How to Set Up a VPN on a Router
A router VPN protects every device in your home, including TVs and consoles that cannot run an app. We cover compatible routers, firmware, WireGuard vs OpenVPN, speed loss, and troubleshooting when it will not connect.

Table of contents
Running a VPN on your router protects every device in your home at once — including the smart TVs, games consoles, and IoT gadgets that cannot run a VPN app of their own — and it counts as a single connection against your plan's device limit. It is the most thorough way to deploy a VPN, and also the most fiddly. This how-to explains which routers can do it, the firmware involved, the protocols to choose, the trade-offs in speed and coverage, and how to troubleshoot when something does not connect.

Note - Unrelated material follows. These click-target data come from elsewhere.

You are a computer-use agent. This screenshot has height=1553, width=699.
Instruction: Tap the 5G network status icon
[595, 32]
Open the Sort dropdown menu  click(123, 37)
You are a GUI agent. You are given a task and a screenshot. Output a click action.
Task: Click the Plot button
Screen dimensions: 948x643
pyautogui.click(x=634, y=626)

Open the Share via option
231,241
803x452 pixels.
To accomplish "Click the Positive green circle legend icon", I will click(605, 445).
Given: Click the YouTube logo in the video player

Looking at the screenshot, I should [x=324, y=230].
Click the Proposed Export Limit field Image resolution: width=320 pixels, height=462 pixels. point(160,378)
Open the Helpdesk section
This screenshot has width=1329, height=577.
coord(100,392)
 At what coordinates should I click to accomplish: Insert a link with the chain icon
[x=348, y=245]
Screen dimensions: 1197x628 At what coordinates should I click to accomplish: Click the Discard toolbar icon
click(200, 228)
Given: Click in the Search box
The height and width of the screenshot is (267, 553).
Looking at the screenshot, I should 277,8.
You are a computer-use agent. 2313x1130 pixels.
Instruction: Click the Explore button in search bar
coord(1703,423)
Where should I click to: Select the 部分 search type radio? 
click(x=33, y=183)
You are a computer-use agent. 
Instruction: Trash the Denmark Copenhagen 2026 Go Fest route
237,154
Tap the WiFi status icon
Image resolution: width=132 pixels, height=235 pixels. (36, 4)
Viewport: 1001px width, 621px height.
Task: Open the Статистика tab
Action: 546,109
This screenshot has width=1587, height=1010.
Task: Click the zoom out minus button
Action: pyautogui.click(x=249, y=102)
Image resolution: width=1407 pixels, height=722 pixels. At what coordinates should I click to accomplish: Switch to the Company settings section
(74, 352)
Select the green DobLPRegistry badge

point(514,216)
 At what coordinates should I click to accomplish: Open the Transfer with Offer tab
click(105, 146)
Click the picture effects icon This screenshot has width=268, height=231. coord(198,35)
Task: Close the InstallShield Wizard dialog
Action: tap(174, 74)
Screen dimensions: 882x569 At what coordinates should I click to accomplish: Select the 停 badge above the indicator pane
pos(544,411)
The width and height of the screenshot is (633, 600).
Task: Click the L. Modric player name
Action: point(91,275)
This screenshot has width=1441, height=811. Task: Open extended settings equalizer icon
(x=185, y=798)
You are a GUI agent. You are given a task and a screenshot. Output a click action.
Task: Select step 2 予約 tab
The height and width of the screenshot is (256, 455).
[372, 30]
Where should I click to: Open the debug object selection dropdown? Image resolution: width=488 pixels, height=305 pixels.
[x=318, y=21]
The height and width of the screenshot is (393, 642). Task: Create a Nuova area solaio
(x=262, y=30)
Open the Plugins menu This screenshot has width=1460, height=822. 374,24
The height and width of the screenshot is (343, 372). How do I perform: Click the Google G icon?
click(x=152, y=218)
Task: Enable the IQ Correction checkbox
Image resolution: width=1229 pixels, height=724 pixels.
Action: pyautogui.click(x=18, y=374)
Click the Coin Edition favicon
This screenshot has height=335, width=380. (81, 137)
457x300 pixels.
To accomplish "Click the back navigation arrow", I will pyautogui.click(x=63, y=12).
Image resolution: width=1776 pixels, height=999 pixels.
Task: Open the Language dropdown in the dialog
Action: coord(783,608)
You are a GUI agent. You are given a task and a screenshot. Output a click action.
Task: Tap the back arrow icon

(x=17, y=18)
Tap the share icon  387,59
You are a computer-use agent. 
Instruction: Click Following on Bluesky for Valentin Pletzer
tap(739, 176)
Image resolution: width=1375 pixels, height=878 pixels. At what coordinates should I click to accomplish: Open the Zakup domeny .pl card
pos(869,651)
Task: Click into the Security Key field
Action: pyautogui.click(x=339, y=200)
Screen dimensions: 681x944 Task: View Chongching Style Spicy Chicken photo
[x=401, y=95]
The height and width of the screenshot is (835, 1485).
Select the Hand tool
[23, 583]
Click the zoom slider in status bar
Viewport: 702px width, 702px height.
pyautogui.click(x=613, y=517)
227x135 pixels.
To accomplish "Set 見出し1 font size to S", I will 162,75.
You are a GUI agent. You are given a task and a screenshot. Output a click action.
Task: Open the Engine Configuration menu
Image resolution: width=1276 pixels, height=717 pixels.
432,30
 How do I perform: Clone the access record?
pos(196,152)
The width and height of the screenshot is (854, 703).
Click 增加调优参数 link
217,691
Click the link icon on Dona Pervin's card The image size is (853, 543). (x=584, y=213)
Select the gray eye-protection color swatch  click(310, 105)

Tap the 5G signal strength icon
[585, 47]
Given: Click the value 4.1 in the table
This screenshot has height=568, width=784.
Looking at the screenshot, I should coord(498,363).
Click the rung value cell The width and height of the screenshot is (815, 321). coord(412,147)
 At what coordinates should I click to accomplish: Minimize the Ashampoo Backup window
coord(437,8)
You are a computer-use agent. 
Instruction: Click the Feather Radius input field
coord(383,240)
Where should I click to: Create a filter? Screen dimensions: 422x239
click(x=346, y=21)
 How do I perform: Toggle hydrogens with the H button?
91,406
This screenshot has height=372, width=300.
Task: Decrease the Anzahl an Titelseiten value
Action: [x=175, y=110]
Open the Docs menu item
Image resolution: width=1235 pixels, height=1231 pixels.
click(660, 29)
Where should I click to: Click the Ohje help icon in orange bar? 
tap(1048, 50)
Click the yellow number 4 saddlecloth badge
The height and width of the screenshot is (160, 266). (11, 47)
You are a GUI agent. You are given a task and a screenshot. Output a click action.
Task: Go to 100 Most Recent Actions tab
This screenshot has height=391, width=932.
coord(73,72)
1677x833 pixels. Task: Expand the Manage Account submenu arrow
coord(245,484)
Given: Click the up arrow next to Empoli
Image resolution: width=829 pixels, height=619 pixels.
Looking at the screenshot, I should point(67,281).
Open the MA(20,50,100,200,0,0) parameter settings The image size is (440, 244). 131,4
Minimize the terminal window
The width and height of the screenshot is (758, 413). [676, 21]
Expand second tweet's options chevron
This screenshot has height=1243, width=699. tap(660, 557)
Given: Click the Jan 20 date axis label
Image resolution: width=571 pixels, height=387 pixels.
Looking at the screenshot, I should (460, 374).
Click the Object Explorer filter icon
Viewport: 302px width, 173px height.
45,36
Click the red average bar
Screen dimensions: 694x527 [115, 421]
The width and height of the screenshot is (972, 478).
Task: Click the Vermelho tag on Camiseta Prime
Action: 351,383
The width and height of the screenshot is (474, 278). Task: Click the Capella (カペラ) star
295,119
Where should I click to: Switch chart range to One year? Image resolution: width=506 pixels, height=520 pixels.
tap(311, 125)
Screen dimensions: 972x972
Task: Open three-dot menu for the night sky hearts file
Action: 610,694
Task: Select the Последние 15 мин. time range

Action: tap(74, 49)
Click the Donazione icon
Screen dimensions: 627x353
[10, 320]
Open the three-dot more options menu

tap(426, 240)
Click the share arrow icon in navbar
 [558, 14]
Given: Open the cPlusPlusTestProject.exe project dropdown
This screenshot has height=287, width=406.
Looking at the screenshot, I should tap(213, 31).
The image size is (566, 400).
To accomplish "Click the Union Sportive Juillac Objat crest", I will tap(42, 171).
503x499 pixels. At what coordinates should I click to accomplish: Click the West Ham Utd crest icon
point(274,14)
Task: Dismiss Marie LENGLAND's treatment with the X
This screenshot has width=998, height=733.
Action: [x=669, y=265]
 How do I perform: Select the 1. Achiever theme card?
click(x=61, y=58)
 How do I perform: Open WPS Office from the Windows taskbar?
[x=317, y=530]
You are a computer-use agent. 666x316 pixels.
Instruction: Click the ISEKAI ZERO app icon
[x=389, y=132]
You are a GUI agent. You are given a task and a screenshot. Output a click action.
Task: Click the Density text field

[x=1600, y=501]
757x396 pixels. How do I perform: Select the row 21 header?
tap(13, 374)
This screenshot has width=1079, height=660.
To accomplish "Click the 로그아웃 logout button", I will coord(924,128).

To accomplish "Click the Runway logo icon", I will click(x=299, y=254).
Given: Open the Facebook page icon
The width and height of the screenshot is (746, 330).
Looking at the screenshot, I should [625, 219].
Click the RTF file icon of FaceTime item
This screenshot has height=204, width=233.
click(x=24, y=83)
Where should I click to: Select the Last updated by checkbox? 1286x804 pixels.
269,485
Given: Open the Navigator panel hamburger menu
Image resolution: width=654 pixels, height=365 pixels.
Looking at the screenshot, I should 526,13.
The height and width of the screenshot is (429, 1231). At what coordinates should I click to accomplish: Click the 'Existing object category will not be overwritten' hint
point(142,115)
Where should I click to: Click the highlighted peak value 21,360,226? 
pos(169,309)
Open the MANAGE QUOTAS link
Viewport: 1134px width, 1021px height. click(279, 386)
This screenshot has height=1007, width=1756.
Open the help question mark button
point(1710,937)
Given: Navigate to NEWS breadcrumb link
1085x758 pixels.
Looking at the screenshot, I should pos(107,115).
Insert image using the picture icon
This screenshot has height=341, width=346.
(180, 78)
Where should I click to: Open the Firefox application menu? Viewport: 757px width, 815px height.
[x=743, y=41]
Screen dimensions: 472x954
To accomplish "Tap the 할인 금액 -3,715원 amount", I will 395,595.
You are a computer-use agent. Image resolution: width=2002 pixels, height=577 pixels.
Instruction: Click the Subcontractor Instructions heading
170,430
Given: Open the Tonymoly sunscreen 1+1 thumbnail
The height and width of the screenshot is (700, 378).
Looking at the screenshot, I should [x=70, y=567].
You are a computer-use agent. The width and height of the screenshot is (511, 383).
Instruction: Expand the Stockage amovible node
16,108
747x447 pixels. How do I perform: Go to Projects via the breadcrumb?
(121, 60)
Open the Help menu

Why put a VPN on your router
A normal VPN app protects one device. A router-level VPN protects everything behind the router, automatically, because all your home traffic flows through it. That brings two big advantages: devices that have no VPN app — smart TVs, consoles, streaming sticks, smart-home gear — get covered, and you use just one connection slot no matter how many devices are on the network. The cost is complexity and some speed loss, covered below.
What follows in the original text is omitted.